Excerpt provided ->
──────

Testing on a bigger dataset was a good idea because it also showed that some systems were not designed for a bigger scale. We achieved out of memory errors for Rasa, SF-ID-Network-For-NLU and DeepPavlov. We had to limit the number of features for Rasa and reimplement a whole module to use sparse matrices instead of dense. Also for SF-ID-Network-For-NLU and DeepPavlov we had to cut the number of words in a message to one hundred.
Comparison Criteria for the Best Chatbot Framework Selection
First of all, we used two datasets:
- Proprietary German dataset with 700 texts with 4 intents (provided by the customer)
- Open English datasets ATIS and SNIPS datasets with 20314 texts and 25 intents
The simple default metric for this task is accuracy or the percent of correctly classified examples. But for our task, the F0.5 measure was more appropriate because we had “unrecognized” intent among others and precision was more important than recall.
Thus, three metrics were considered simultaneously:
- F0.5 for our German dataset
- accuracy for our German dataset
- accuracy for big English dataset
Results of the Chatbot Frameworks Comparison
|German F0.5||German accuracy||atis+snips accuracy||slots classification||online learning||issues|
|supervised Rasa||83%||88%||97%||yes||no||OOM bug, so need
|xgboost + ngrams||80%||82%||91%||no||no||no|
|SF ID NLU||77%||82%||97%||yes||no||OOM issue, so need
|DeepPavlov||72%||80%||91%||yes||no||OOM issue, so need
The supervised Rasa model is chosen as best by all metrics and it allows slots detection for the future. As mentioned above, the out-of-memory issue was also fixed. So now it’s completely reliable and can expect to achieve state-of-the-art quality in the future when more training data is available.

──────

Supplied data ->
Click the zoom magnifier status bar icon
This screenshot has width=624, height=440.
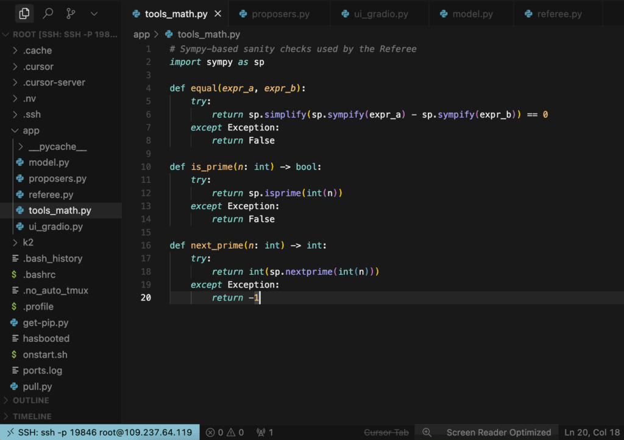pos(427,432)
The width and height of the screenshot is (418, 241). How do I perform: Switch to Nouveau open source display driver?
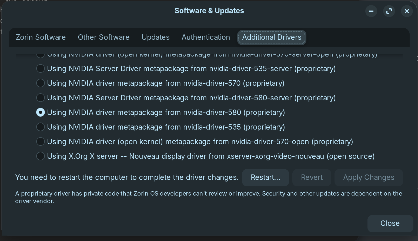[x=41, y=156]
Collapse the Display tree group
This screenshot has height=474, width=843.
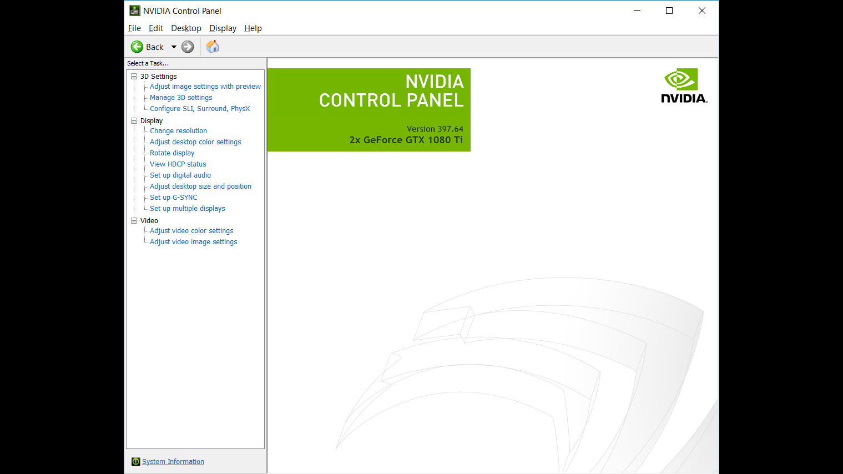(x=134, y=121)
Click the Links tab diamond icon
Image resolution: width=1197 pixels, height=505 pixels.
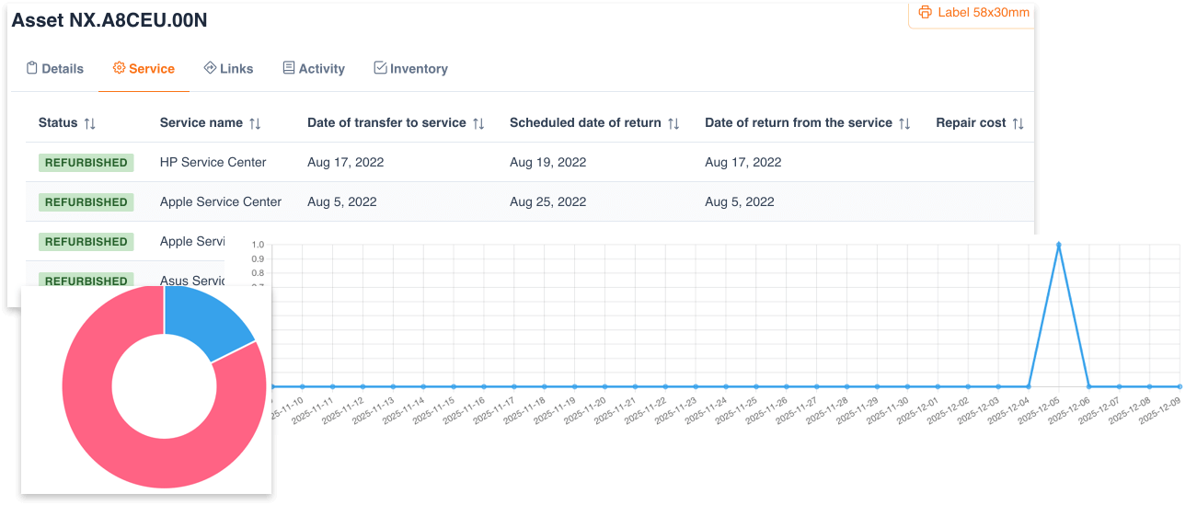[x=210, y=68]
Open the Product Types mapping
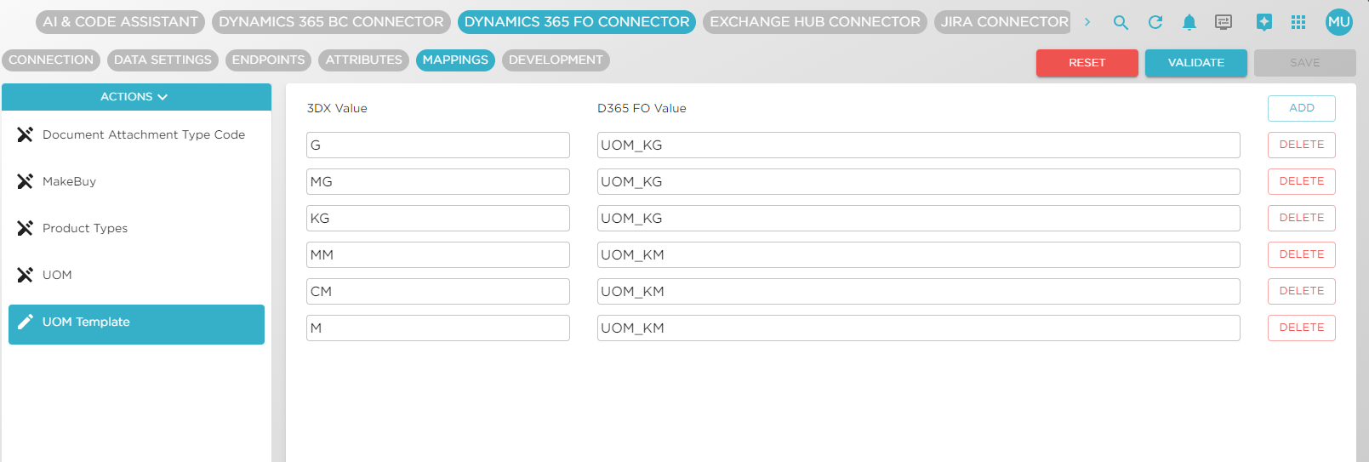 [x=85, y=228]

──────

Work instruction -> Pick up the chatbot framework comparison after its final sentence and continue it.

Response ->
Rasa Supervised Model for Intent Recognition
Let’s describe how it works. The main steps are shown in the diagram.
The authors say that char n-grams are the main features and for our case of the German language they are even more important because of compound nouns. It’s interesting that labels are encoded the same way as texts. So the algorithm may have different quality if we rename labels and the quality may be higher if we use similar names for similar labels.
The star space classifier is described in this paper. This algorithm embeds labels and texts with vectors of the same dimension and then compares corresponding texts
a and labels
b with cosine distance
cos(a, b). Also, some non-corresponding labels
bi are generated by negative sampling. They are also compared to text by cosine similarity
cos(a, bi). Then the negative log loss of softmax of all these similarities
cos(a, b), cos(a, bi)... is used as a loss function.
In the Rasa framework, they improve the original paper algorithm by inserting dense layers for achieving embedding vectors. Also, it’s interesting that batch size is incremented instead of learning rate decay during training.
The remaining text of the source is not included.